2011-03-09 Thread André Farias de Moura
if you are interested in the surface tension of a pure liquid, which I assume is
true from your message, then you need to create at least one surface, since
periodic boundary conditions make the model system infinite, i.e., without a
surface whatsoever.

the easiest way to make that happen is to increase the length of the box in
one direction, say the z direction. that way you will end up with a system that
resemble a (thin) liquid film with vacuum below and above, meaning that you
now have two surfaces. run a regular simulation (NVT) e use g_energy to get
the surface tension.

btw: as any other pressure related property, fluctuations are huge.

best

Andre

On Wed, Mar 9, 2011 at 12:25 PM, Elisabeth katesed...@gmail.com wrote:
 Dear gmx users,

 Since I am new to surface tension topic I need to ask very trivial
 questions. Please help me out with these simple questions.

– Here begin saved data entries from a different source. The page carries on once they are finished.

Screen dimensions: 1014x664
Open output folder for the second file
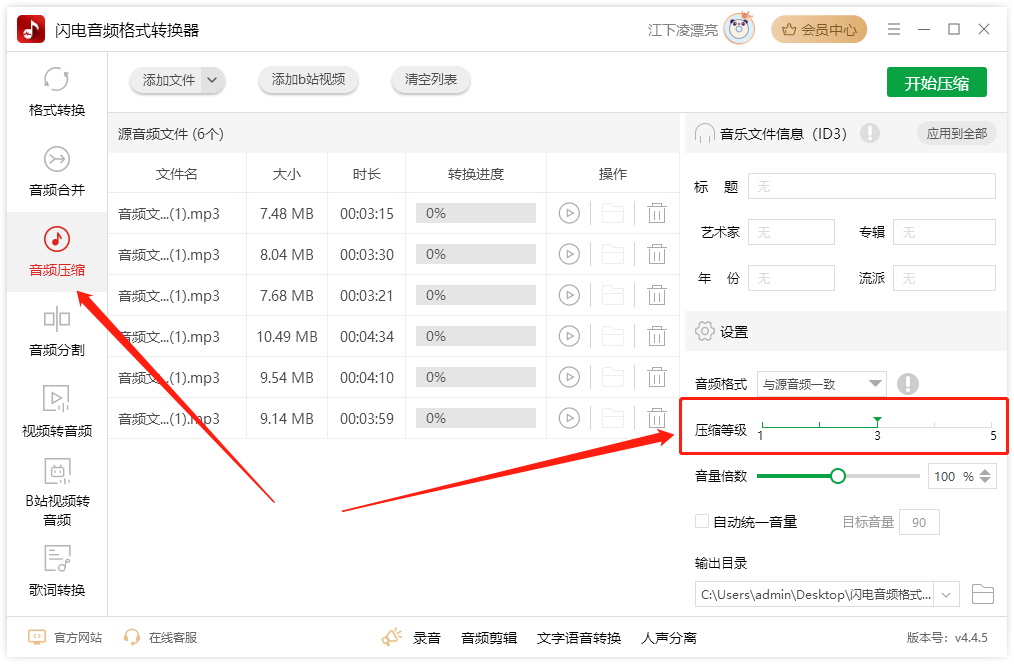coord(613,254)
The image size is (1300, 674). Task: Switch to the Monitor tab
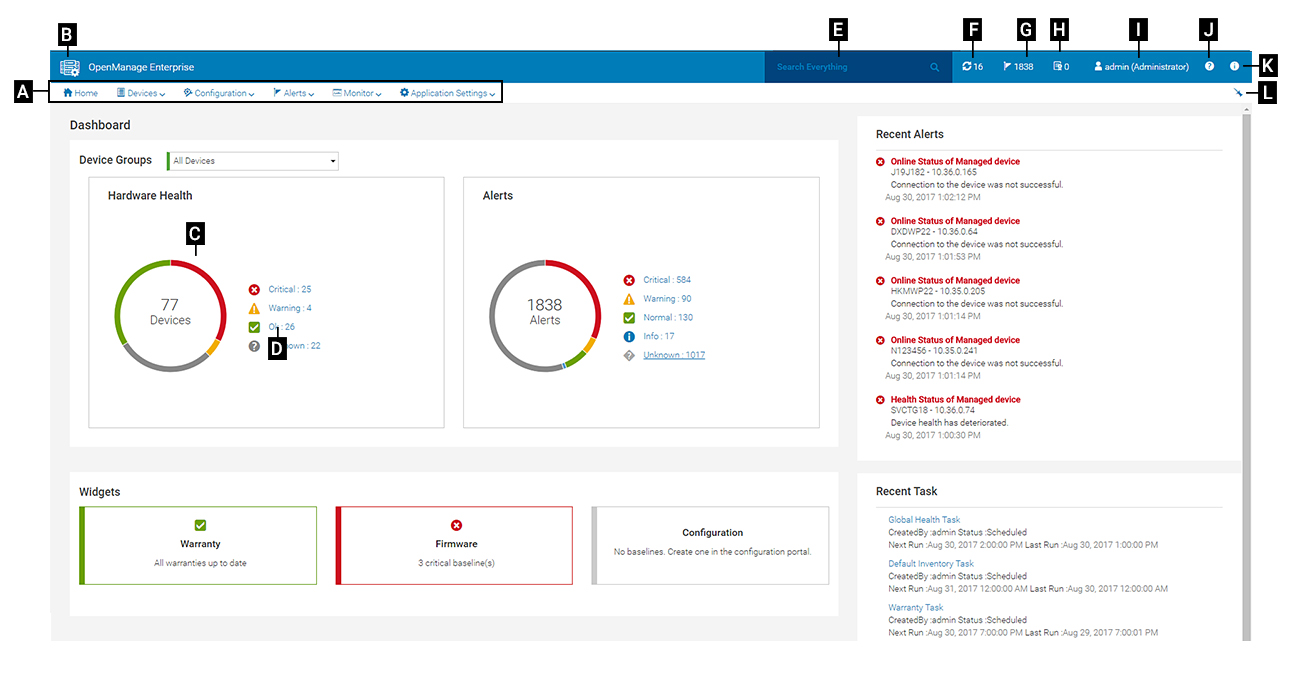(x=355, y=92)
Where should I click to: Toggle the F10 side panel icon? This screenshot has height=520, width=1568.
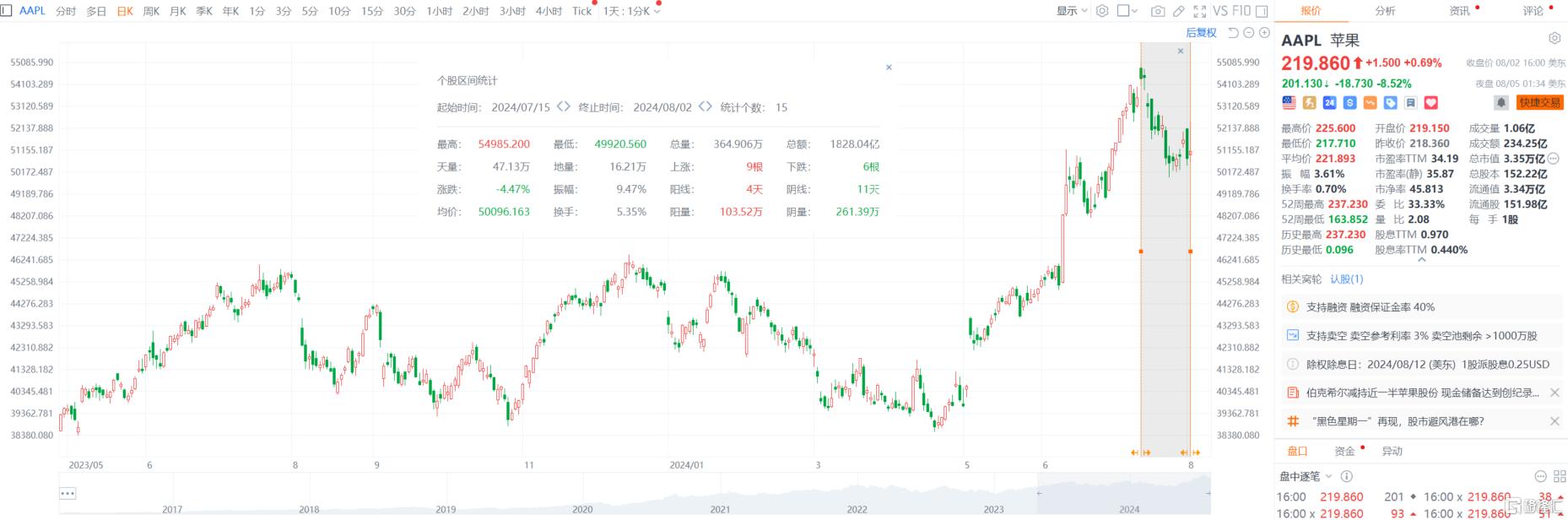(x=1262, y=11)
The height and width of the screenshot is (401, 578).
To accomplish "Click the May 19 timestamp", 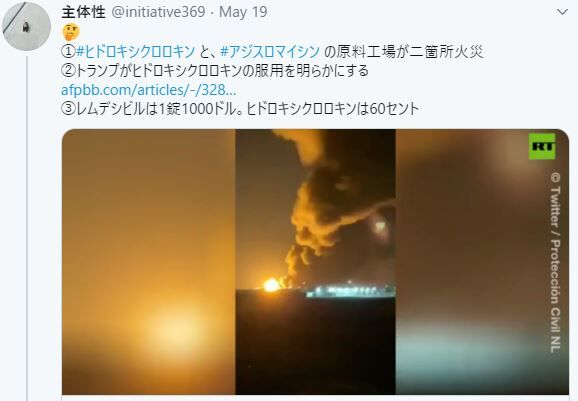I will coord(243,12).
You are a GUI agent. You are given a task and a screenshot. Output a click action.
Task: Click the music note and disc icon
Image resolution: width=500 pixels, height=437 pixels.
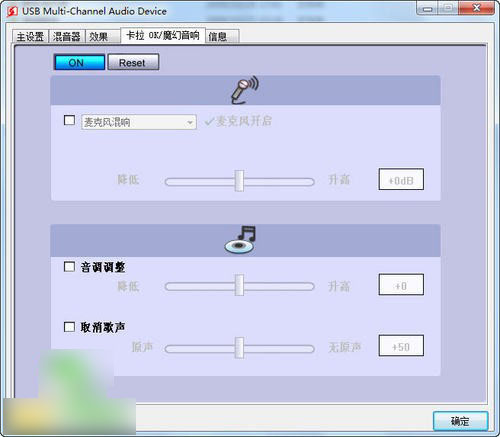pos(240,240)
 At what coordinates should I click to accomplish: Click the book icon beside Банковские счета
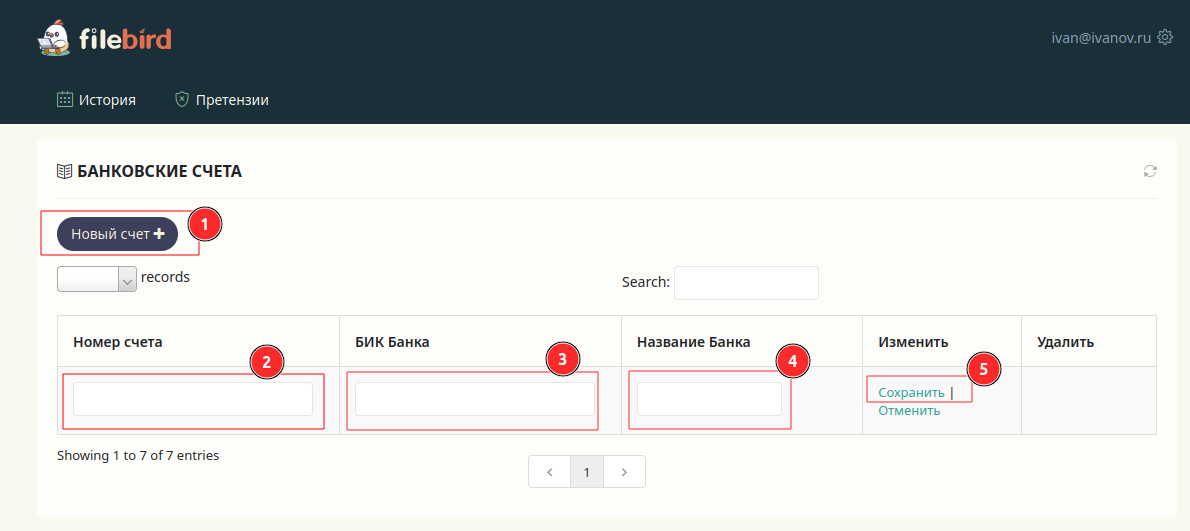(65, 171)
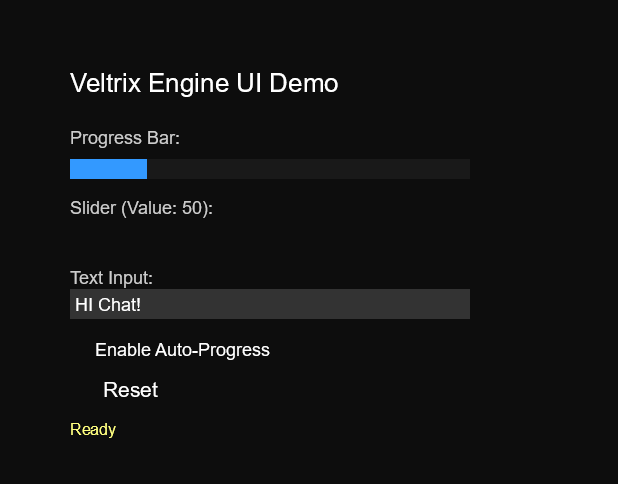Screen dimensions: 618x484
Task: Click the unfilled dark portion of progress bar
Action: pos(308,169)
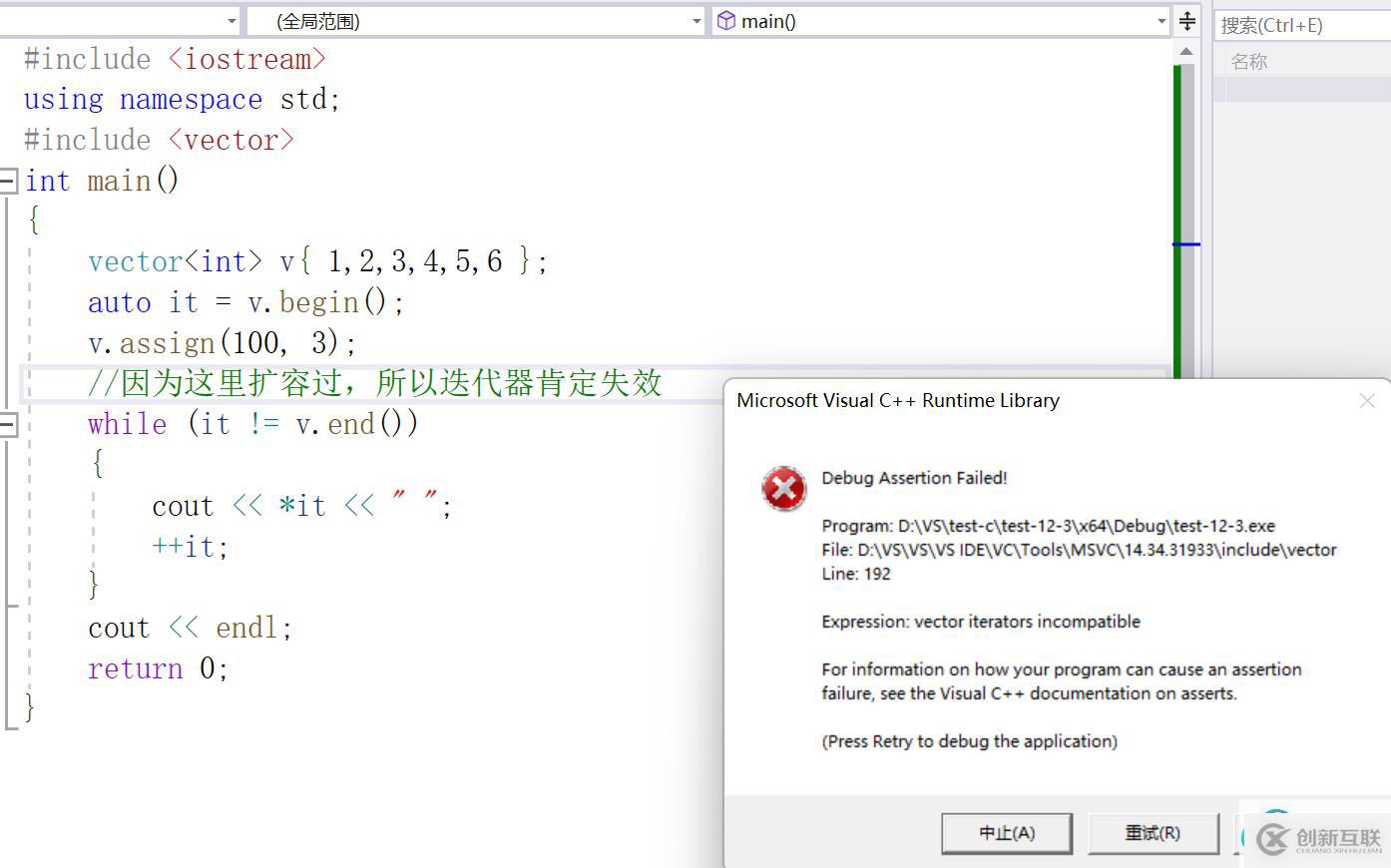Collapse the int main() code block
The image size is (1391, 868).
pos(8,182)
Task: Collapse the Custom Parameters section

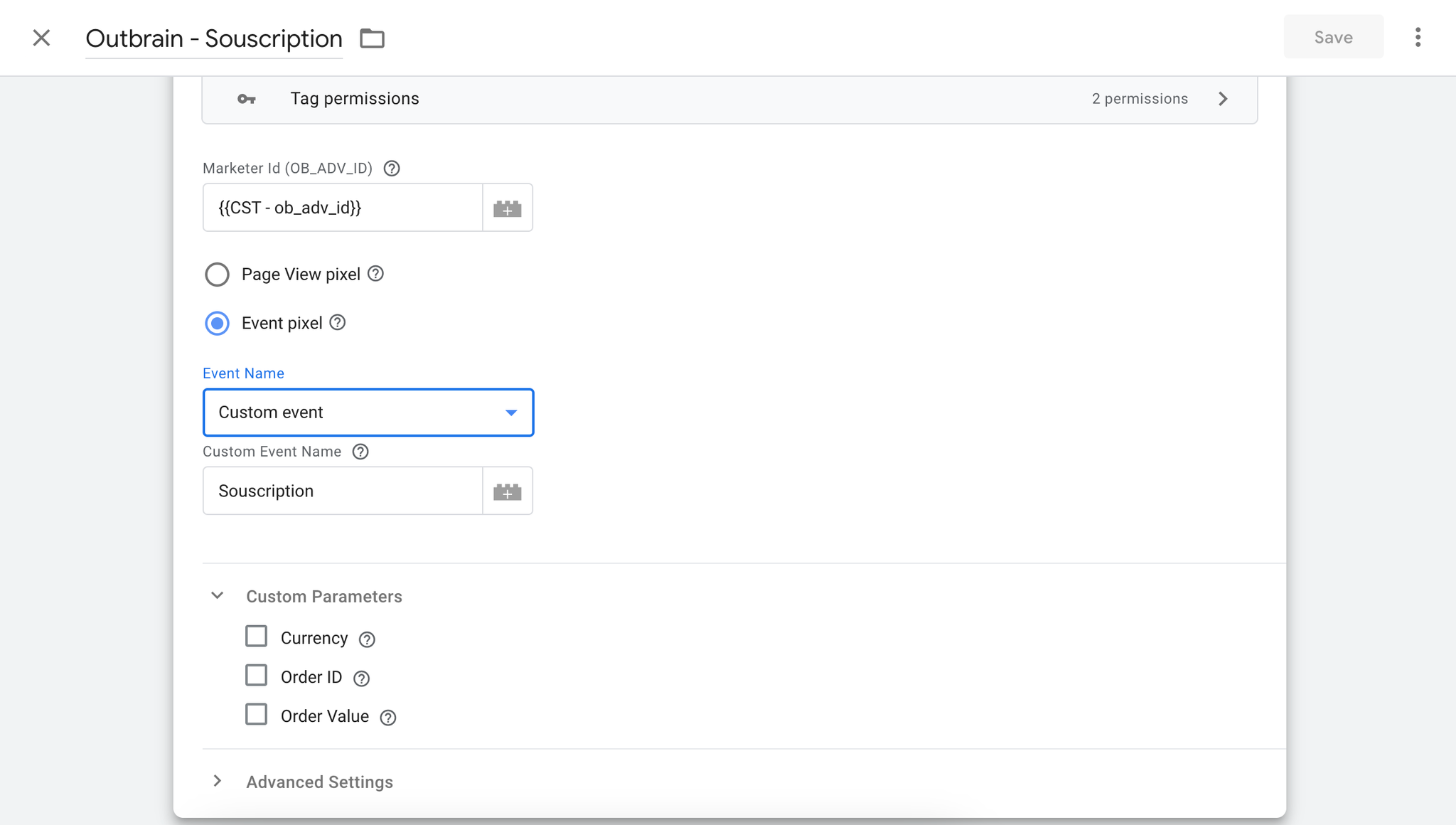Action: click(x=216, y=595)
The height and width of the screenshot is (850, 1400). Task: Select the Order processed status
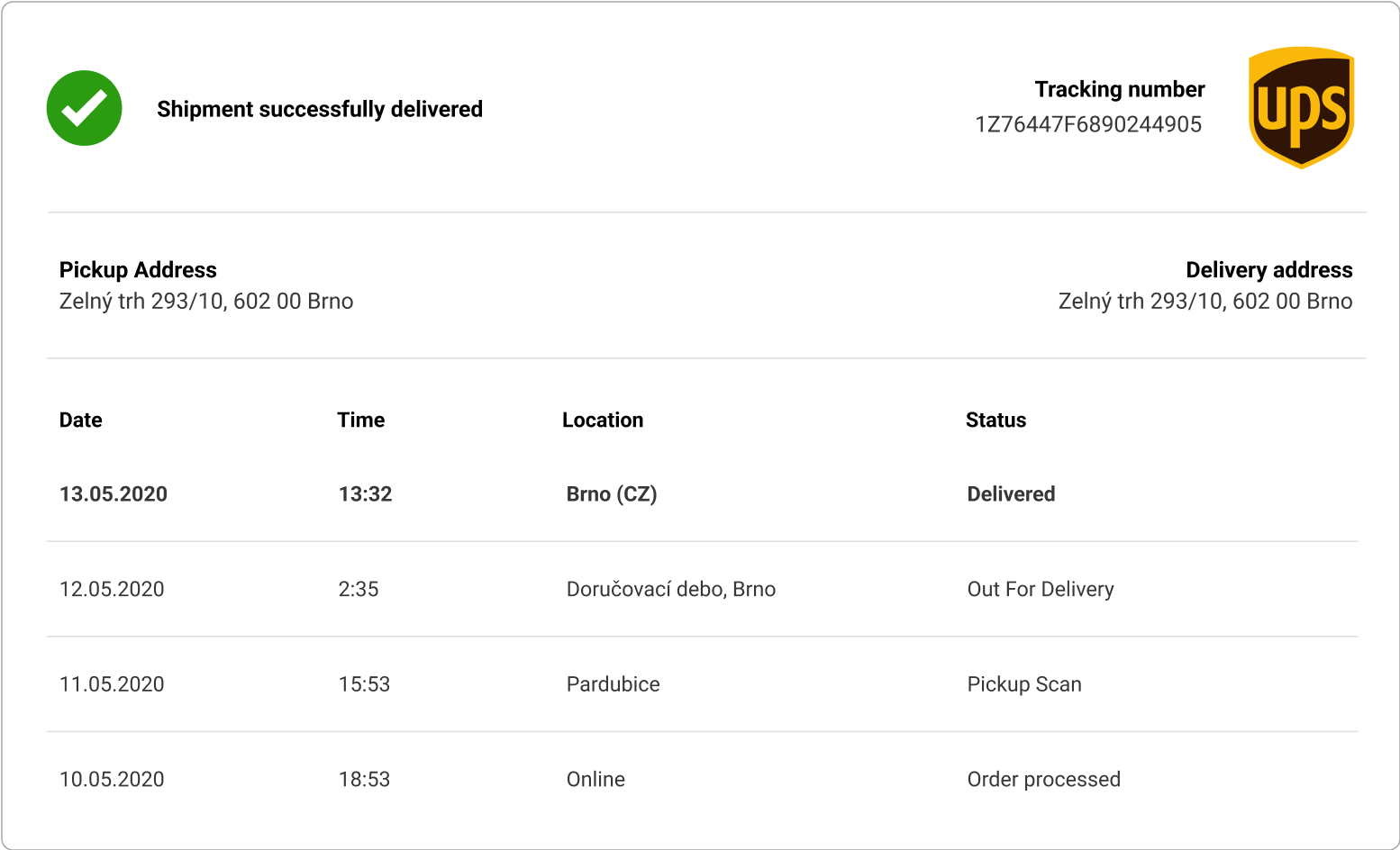[x=1044, y=780]
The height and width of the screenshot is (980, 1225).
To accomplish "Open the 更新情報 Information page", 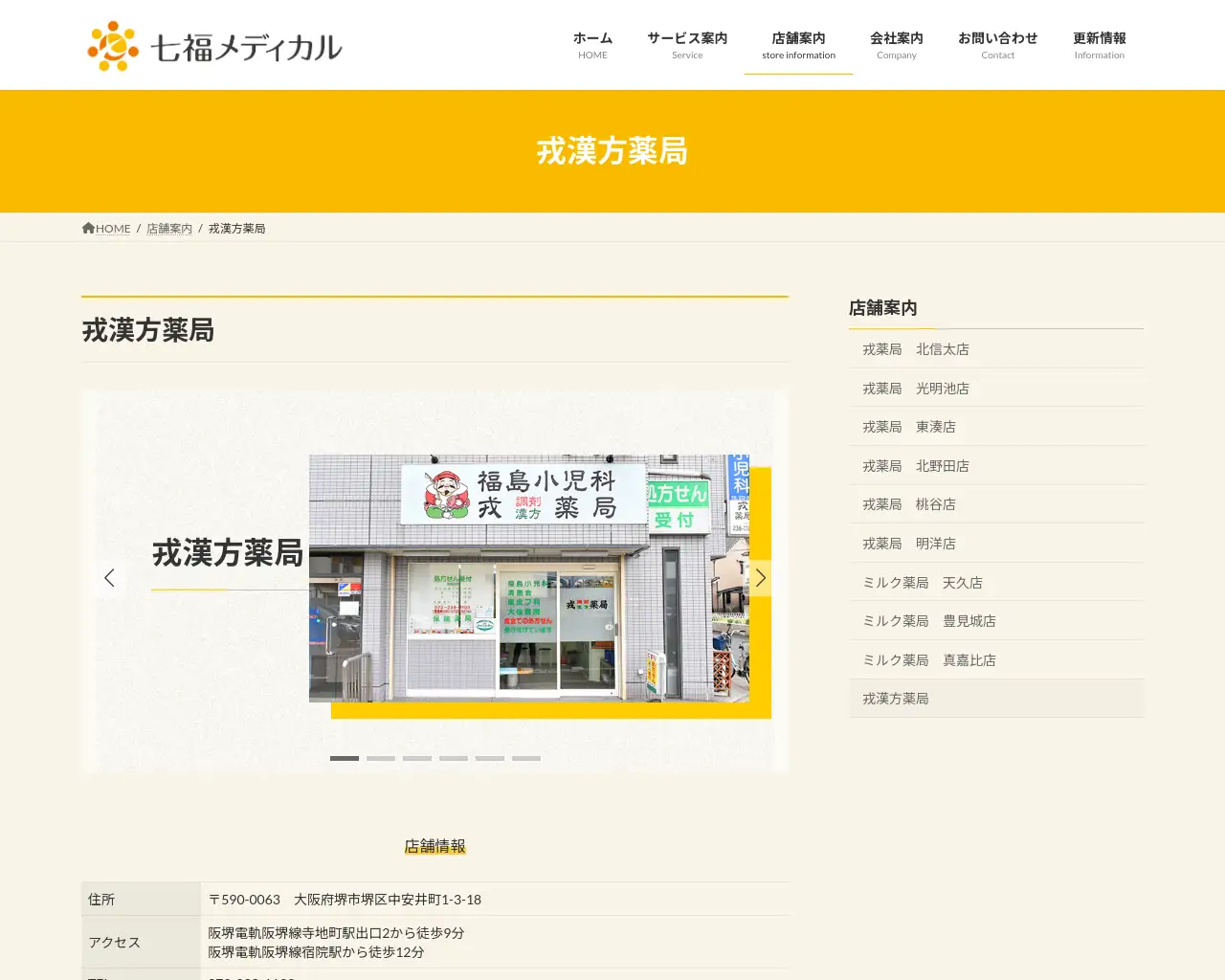I will pyautogui.click(x=1099, y=44).
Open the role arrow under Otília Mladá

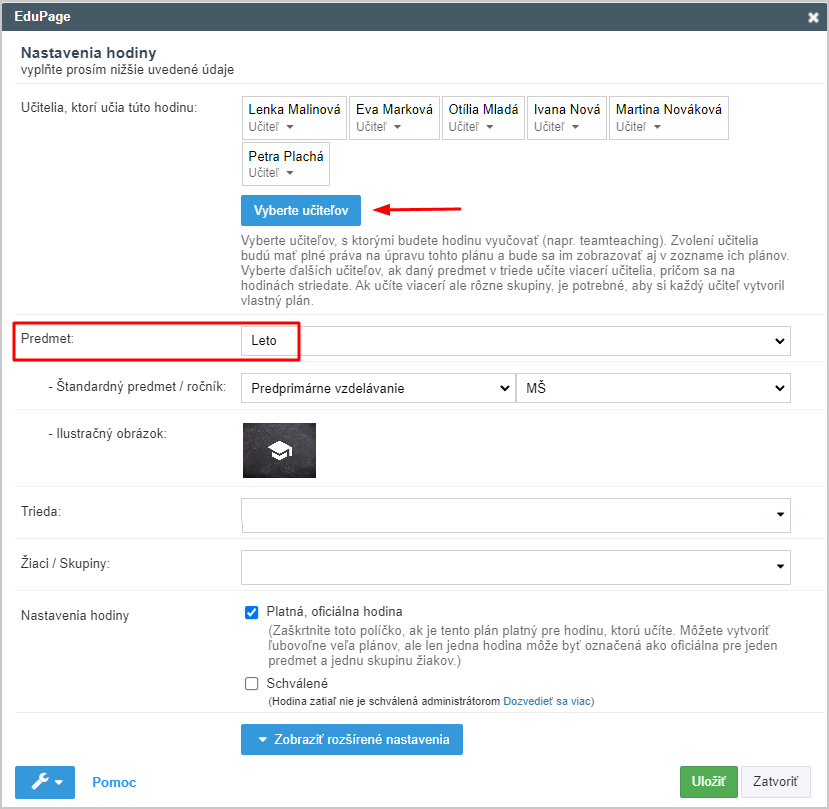click(x=490, y=127)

 As a starting point I am going to calculate surface tension of a pure alkane
 in a cubic box and compare with experimental values.

 1- g_energy is giving #Surf*SurfTen by default. On the other hand surface
 tension can be obtained by gamma = (Pzz - (Pxx+Pyy)/2) / Lz. i.e
 Pres-XX-(bar),  Pres-YY(bar),  Pres--(bar)

 Can anyone tell me what the difference between these two is?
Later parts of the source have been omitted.